Webhook secret rotation

Rotate your published flow's webhook secret without downtime. Old secrets stay valid for a grace period so callers can migrate.

  • NewOne-click secret rotation

    Rotate the signing secret for any published flow from the publish panel. No need to unpublish or redeploy.

  • NewGrace period for old secrets

    After rotation, the previous secret stays valid for 24 hours. Callers can update their config without downtime.

  • ImprovedSecret visibility controls

    Secrets are masked by default in the dashboard. Click to reveal, with an auto-hide timer for safety.

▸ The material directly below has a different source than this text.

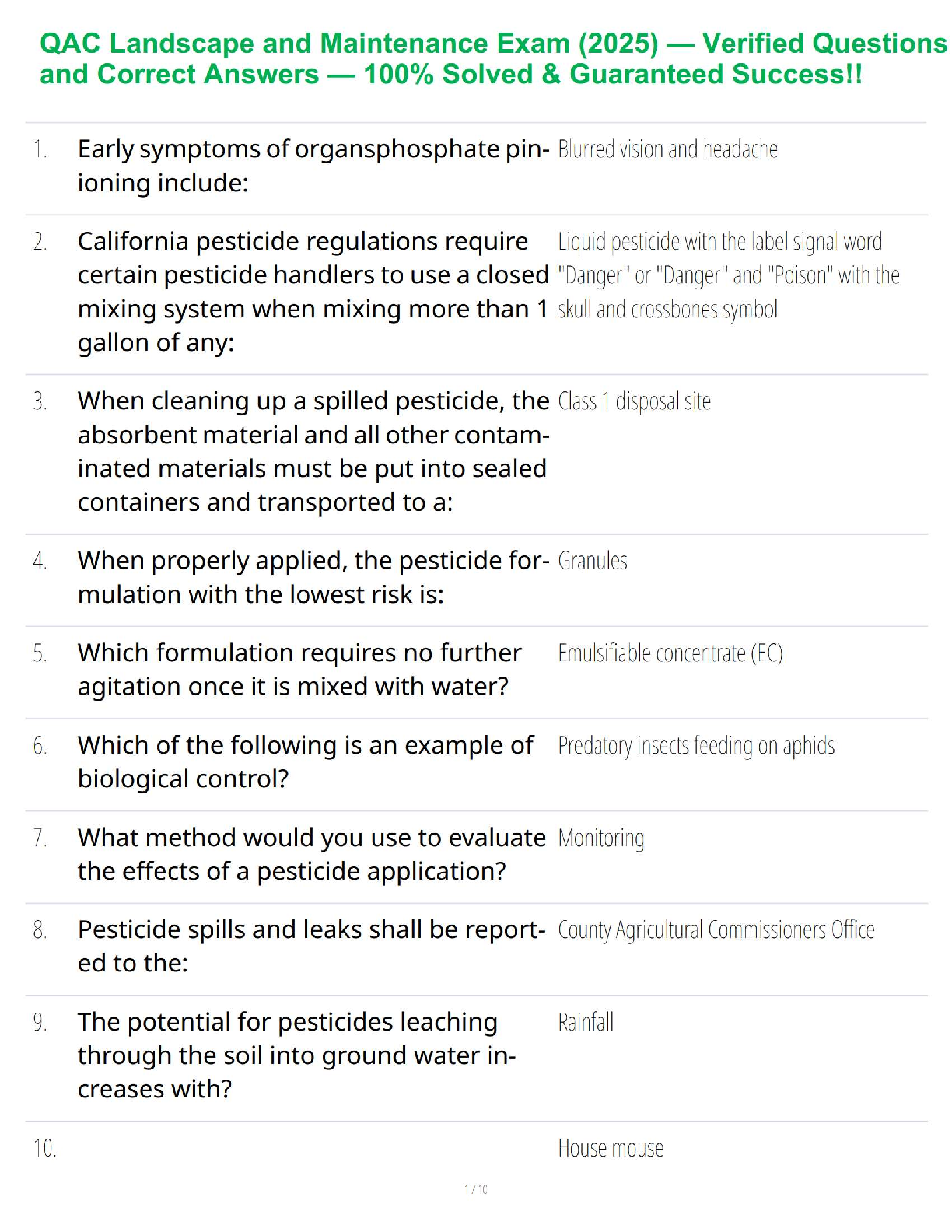Click question 5 about agitation with water
The image size is (952, 1232).
299,669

Published flows authenticate callers with a signing secret. Now you can rotate that secret without breaking existing integrations.

How it works

Open the publish panel for any published flow and click "Rotate secret." PlugNode generates a new secret immediately. The old secret remains valid for 24 hours, giving callers a window to update their configuration.

After the grace period, the old secret is rejected and only the new one works.

Why this matters

  • Compromised key? Rotate in seconds, not minutes.
  • Team member leaves? Rotate secrets for every flow they had access to.
  • Compliance audit? Scheduled rotation is straightforward: rotate, update the caller, done.

What's next

Automated rotation on a configurable schedule and webhook signature verification helpers for popular languages.